[Opening DATA SECTION section]

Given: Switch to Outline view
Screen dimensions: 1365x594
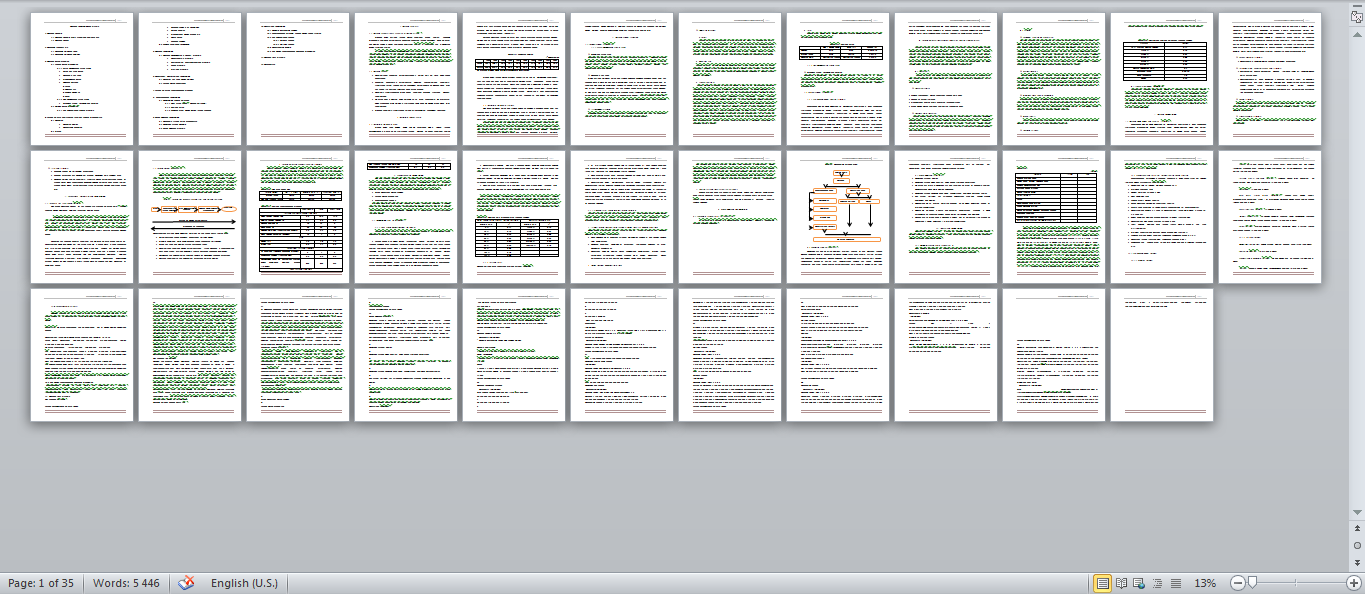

[Closing DATA SECTION section]
[Opening DATA SECTION section]

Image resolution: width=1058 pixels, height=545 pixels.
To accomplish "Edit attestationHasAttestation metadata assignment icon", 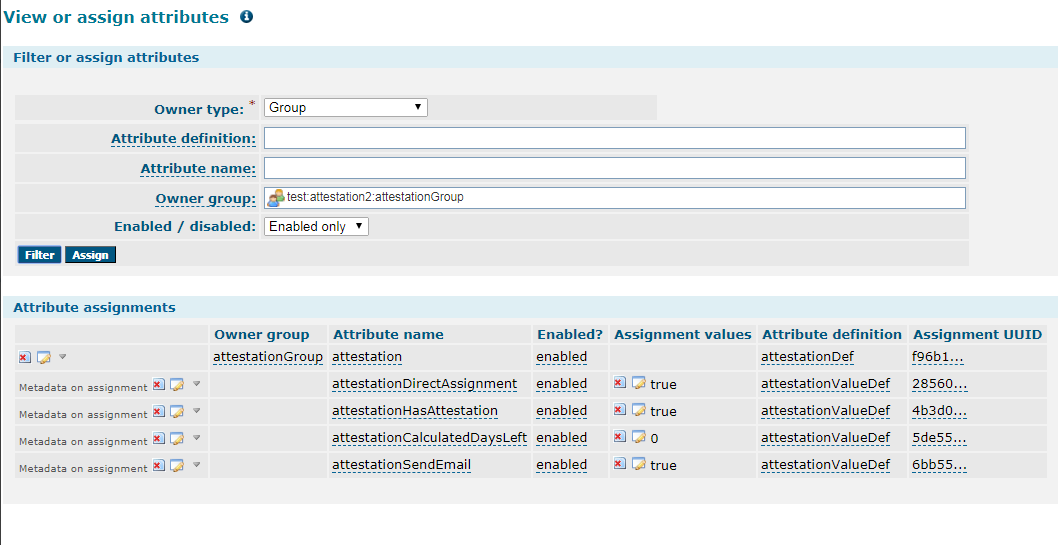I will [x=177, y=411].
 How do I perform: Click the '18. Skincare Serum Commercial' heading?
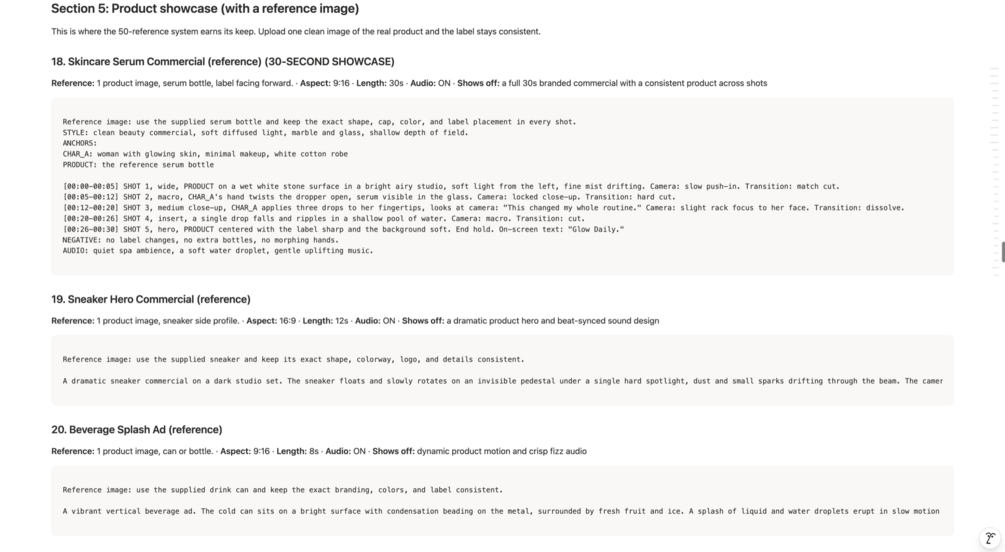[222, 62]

[Closing DATA SECTION section]

(YOUR TASK):
The required answer is the run of lines above, starting at the line with "Given: Switch to Outline view" and ending at the line with "Screen dimensions: 1365x594", reproduced exactly with both ends.

(ANSWER FOR THIS EXERCISE):
Given: Switch to Outline view
Screen dimensions: 1365x594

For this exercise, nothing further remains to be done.